The indigenous population was entirely brutalized and disenfranchised by white colonization. An attempt was made to give their land back that was the "Native Title Act" of 1983, that was the liberalization process that I was talking about, but now this right has been withdrawn from nearly half the land of the country, that doesn't mean you've got half the country, that means the right to title, to fight for title, to fight for some connection with the land in which they've lived for 40,000 years, that right has been withdrawn by the "Native Title Amendment Act" of 1998. I believe that that's a direct result of Hanson as really an appeasement of the reactionary racist vote which exists in every country. And so we come to the specific, and that is the proposed Jabiluka Mine on the Mirrar People's land.
 
Mining companies don't want to have to negotiate with Aboriginal People, obviously they want to go in, take what they can, make as much money as they can and leave a devastated landscape behind them. Anybody who cares about land, and wants to preserve it for the future and for their children is obviously their enemy so any legislation to deprive Aboriginal People of their rights is good news for the mining companies and obviously that's where they put their money and their support. They want uninhibited rights to mine aboriginal land, and particularly at the moment they want to mine uranium at Jabiluka. There's already one uranium mine in the Kakadu National Park, World Heritage Area, they want another. The mine will destroy the Mirrar land, contaminate the area and it will contribute to global contamination, which we all suffer. And this is we say begins in one of the 10 most World Heritage status places in the world, not a very elegant sense but I'm not quite to sure how to put it.
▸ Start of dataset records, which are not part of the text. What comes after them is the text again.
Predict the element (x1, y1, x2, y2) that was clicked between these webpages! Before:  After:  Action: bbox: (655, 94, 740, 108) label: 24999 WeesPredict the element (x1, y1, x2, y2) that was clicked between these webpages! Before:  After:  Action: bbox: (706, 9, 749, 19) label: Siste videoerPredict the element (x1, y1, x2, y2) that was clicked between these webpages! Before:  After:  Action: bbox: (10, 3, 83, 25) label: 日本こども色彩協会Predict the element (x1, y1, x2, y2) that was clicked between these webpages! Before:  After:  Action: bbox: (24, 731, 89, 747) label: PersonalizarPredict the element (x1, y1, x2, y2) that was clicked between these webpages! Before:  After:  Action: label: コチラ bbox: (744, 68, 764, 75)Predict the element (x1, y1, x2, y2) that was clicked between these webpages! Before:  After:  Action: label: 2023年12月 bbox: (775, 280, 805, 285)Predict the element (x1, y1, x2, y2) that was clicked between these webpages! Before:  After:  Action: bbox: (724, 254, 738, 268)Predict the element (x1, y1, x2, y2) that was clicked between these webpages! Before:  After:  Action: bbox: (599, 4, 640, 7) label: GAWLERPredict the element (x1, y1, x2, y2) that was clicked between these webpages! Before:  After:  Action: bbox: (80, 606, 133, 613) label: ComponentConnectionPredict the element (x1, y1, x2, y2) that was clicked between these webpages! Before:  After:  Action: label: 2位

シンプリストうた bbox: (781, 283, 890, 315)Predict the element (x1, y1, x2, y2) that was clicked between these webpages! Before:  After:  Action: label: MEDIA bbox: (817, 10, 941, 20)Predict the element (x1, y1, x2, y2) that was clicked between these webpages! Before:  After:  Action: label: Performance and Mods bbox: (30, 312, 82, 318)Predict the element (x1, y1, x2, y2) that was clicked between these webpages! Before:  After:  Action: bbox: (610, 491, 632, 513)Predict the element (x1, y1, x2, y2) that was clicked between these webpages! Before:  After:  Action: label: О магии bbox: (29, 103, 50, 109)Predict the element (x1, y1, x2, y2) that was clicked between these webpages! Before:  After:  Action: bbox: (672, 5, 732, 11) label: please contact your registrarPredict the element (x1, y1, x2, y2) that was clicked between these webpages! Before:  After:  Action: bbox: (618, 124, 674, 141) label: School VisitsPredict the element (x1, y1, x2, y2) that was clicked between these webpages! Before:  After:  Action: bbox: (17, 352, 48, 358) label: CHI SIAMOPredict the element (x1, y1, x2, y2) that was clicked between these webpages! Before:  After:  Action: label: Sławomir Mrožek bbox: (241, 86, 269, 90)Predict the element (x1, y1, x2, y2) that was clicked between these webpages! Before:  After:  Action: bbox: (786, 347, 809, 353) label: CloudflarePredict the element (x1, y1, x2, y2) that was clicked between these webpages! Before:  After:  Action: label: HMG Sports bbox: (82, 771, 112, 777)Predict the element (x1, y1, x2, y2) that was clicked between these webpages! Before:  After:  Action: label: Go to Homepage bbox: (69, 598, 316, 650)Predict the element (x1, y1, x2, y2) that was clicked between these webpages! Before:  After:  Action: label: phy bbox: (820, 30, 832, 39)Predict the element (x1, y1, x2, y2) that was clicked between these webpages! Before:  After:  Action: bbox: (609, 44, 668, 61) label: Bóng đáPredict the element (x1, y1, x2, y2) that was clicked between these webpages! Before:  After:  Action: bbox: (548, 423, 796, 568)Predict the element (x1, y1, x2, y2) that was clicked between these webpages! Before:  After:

And the home of the Mirrar people, who are traditional people who are here today believe the result, apart from the shame of it all, will be the destruction of a culture which preceded the arrival of European culture in Australia by 40,000 years.
 
I feel very strongly about this, I am proud and privileged to stand beside people who have put their lives on the line, there's been a great deal of violence and state oppression against people defending their rights; violent arrests, threats of imprisonment etc, all against people who were there 40,000 years before we were.
 
That's it from me, obviously you're welcome to ask me any questions later if you wish, but particularly and much more importantly it's now time to hear from the people that matter, so perhaps Jacqui you'd like to start?